Yang mana pun itu, untuk sekarang, Bennett telah menakuti rasa marah dalam diriku. Dan sejujurnya aku merasa sedikit bersyukur dengan itu. Sekarang aku bisa tenang dan memikirkan semua hal ini dengan rasional.
Tapi sebelum aku masuk lebih jauh dalam pikiranku, mata Bennett perlahan membuka. Pandangannya berpindah antara Sebastian, Lee, dan diriku dan bisa kulihat rasa panik yang kembali meningkat di matanya. "Aku akan kembali," kata Lee, mendorong dirinya berdiri dari lantai.
Tangan Bennett terangkat dan memegangi kain celana Lee, menarik dirinya ke posisi duduk. "Tidak."
"Aku tidak pergi. Aku hanya akan mengambilkanmu obat."
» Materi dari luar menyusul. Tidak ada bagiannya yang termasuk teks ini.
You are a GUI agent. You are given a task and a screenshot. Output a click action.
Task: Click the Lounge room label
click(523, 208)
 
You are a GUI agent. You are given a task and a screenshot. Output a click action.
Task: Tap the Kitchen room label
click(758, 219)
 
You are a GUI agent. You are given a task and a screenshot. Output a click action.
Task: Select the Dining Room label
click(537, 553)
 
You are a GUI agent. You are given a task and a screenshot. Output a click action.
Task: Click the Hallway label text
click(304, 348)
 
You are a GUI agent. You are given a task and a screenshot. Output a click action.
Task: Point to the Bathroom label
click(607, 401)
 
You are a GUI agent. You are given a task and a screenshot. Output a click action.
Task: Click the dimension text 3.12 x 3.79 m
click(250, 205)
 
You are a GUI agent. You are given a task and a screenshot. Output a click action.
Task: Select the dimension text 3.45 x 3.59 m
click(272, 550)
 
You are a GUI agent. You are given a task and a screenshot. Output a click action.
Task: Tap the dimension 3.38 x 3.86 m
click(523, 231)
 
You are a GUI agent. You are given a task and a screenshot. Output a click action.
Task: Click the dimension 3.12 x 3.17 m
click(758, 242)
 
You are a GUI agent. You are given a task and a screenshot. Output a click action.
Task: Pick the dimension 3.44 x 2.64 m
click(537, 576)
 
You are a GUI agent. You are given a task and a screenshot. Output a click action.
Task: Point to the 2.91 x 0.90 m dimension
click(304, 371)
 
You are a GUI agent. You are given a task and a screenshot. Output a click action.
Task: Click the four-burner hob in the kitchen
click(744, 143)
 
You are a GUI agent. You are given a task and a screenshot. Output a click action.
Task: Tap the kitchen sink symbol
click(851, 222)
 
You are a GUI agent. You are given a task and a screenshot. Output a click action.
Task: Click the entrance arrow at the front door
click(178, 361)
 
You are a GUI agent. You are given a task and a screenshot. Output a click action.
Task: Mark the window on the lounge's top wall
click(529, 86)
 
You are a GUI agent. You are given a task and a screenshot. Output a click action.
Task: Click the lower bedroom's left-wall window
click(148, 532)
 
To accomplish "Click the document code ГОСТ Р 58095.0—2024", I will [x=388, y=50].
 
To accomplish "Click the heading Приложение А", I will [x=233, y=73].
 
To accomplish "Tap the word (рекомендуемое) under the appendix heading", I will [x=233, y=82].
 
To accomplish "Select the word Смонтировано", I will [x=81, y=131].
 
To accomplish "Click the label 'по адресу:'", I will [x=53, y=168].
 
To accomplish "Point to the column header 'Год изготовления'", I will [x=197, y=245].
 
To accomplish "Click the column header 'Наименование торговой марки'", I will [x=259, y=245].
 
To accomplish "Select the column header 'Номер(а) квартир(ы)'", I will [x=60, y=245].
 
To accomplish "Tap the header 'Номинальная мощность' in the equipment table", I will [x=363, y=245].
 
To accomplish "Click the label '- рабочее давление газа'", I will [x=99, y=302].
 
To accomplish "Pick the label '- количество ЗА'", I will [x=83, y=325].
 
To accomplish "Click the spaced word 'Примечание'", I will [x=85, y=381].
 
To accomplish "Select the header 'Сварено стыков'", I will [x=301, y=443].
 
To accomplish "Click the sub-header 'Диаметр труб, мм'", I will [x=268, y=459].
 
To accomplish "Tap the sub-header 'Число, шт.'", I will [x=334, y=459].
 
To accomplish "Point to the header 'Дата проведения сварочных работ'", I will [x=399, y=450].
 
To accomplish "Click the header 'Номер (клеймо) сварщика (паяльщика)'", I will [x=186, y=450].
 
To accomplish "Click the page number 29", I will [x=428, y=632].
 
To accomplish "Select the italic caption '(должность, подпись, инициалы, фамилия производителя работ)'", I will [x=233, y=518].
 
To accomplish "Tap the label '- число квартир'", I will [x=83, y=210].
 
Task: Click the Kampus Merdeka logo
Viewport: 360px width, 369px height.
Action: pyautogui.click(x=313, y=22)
Cengkraman Bennett mengerat dan dengan lembut aku melepaskan pegangannya dari Lee, menggenggam tangannya yang berkeringat. "Tidak apa-apa, Bennett. Tidak ada dari kita yang akan pergi ke mana pun." Setelah sesaat sepertinya dia mulai tenang jadi aku menarik tangannya, membantu dia berdiri.
Dia butuh beberapa saat untuk mendapatkan kembali keseimbangannya. Dia meringis, menutup erat-erat matanya dan memijat keningnya. "Aku pingsan?"
"Ya, apa kau baik-baik saja?" aku bertanya.
"Kau seharusnya tidak menanyakan itu padaku."
Aku menekan bibirku menjadi garis datar. "Aku cukup yakin itu adalah pertanyaan normal untuk seseorang yang baru saja melihatmu pingsan."
"Jika kau tahu apa yang aku pikirkan, kau tidak akan menanyakan itu padaku," dia menjawab dengan nada pelan, tidak dapat menatap mataku.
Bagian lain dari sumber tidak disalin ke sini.